### WORK TO COMPLETE
All entries below are to be duplicated verbatim.

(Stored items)
******************************

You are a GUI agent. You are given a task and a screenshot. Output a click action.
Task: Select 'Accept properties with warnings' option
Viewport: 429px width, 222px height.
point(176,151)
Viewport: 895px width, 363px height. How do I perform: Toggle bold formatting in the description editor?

******************************

### TASK OUTPUT
You are a GUI agent. You are given a task and a screenshot. Output a click action.
Task: Select 'Accept properties with warnings' option
Viewport: 429px width, 222px height.
point(176,151)
Viewport: 895px width, 363px height. How do I perform: Toggle bold formatting in the description editor?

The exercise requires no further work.